• _What to produce_
Range to output from the entries below: the line containing "[Facebook] (55, 2383)" through the line containing "Условия использования (60, 2538)". Set it down exactly, ends included, nothing else.

=== Given data ===

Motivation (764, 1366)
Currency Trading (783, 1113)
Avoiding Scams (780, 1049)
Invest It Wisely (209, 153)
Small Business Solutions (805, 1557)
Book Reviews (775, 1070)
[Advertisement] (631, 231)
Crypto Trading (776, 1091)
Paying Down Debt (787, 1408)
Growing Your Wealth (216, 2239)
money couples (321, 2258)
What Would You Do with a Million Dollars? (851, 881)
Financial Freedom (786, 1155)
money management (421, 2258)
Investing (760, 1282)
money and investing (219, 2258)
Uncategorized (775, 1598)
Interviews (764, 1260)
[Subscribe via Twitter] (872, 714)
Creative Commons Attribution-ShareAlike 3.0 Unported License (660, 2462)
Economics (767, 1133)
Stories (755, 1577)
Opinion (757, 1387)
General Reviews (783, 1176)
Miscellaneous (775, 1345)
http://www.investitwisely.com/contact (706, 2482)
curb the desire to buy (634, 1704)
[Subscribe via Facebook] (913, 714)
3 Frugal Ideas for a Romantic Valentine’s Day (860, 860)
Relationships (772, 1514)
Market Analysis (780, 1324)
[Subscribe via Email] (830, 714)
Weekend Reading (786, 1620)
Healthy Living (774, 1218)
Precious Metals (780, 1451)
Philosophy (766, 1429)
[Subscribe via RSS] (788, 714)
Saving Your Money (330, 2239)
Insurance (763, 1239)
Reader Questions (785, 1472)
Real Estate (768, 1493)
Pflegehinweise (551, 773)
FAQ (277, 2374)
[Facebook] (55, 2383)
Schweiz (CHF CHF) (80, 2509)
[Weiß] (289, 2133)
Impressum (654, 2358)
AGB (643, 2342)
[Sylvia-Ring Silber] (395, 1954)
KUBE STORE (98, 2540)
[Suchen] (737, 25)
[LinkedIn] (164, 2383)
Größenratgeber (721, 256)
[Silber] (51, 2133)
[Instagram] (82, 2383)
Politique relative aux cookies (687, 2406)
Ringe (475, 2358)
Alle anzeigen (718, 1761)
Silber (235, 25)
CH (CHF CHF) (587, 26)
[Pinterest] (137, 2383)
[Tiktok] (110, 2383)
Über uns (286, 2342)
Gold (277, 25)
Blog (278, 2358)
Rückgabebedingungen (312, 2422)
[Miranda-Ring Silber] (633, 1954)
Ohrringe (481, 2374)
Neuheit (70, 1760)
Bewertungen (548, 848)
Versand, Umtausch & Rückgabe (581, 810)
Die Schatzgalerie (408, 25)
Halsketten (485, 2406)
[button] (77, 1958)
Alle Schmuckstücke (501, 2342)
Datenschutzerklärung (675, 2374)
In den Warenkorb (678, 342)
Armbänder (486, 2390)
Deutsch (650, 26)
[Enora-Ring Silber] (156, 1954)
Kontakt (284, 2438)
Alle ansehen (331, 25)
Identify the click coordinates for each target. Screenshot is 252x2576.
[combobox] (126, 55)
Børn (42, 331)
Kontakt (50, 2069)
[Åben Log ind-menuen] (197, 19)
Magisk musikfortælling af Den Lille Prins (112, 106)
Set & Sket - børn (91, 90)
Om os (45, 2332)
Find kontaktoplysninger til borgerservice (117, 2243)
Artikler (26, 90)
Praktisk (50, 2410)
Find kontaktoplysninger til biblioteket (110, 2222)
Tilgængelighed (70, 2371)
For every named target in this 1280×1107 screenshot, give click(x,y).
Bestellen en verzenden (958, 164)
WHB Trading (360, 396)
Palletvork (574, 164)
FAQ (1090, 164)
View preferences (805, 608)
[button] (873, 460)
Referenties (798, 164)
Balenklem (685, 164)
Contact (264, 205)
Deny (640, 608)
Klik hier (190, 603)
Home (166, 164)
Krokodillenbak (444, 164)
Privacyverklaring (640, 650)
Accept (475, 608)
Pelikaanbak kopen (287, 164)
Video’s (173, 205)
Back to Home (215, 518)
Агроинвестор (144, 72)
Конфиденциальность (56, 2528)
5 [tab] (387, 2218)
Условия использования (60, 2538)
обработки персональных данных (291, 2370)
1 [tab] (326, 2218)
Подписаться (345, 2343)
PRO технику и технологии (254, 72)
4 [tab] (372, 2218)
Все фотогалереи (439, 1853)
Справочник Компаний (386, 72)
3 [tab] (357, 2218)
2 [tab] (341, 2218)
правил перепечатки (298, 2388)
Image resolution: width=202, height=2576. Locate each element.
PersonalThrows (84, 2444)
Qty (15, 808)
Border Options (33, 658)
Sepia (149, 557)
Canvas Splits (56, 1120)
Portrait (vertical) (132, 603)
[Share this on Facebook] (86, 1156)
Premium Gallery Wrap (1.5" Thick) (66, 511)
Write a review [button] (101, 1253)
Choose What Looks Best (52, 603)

===

• _Output of the task_
[Facebook] (55, 2383)
Schweiz (CHF CHF) (80, 2509)
[Weiß] (289, 2133)
Impressum (654, 2358)
AGB (643, 2342)
[Sylvia-Ring Silber] (395, 1954)
KUBE STORE (98, 2540)
[Suchen] (737, 25)
[LinkedIn] (164, 2383)
Größenratgeber (721, 256)
[Silber] (51, 2133)
[Instagram] (82, 2383)
Politique relative aux cookies (687, 2406)
Ringe (475, 2358)
Alle anzeigen (718, 1761)
Silber (235, 25)
CH (CHF CHF) (587, 26)
[Pinterest] (137, 2383)
[Tiktok] (110, 2383)
Über uns (286, 2342)
Gold (277, 25)
Blog (278, 2358)
Rückgabebedingungen (312, 2422)
[Miranda-Ring Silber] (633, 1954)
Ohrringe (481, 2374)
Neuheit (70, 1760)
Bewertungen (548, 848)
Versand, Umtausch & Rückgabe (581, 810)
Die Schatzgalerie (408, 25)
Halsketten (485, 2406)
[button] (77, 1958)
Alle Schmuckstücke (501, 2342)
Datenschutzerklärung (675, 2374)
In den Warenkorb (678, 342)
Armbänder (486, 2390)
Deutsch (650, 26)
[Enora-Ring Silber] (156, 1954)
Kontakt (284, 2438)
Alle ansehen (331, 25)
Identify the click coordinates for each target. Screenshot is 252x2576.
[combobox] (126, 55)
Børn (42, 331)
Kontakt (50, 2069)
[Åben Log ind-menuen] (197, 19)
Magisk musikfortælling af Den Lille Prins (112, 106)
Set & Sket - børn (91, 90)
Om os (45, 2332)
Find kontaktoplysninger til borgerservice (117, 2243)
Artikler (26, 90)
Praktisk (50, 2410)
Find kontaktoplysninger til biblioteket (110, 2222)
Tilgængelighed (70, 2371)
For every named target in this 1280×1107 screenshot, give click(x,y).
Bestellen en verzenden (958, 164)
WHB Trading (360, 396)
Palletvork (574, 164)
FAQ (1090, 164)
View preferences (805, 608)
[button] (873, 460)
Referenties (798, 164)
Balenklem (685, 164)
Contact (264, 205)
Deny (640, 608)
Klik hier (190, 603)
Home (166, 164)
Krokodillenbak (444, 164)
Privacyverklaring (640, 650)
Accept (475, 608)
Pelikaanbak kopen (287, 164)
Video’s (173, 205)
Back to Home (215, 518)
Агроинвестор (144, 72)
Конфиденциальность (56, 2528)
5 [tab] (387, 2218)
Условия использования (60, 2538)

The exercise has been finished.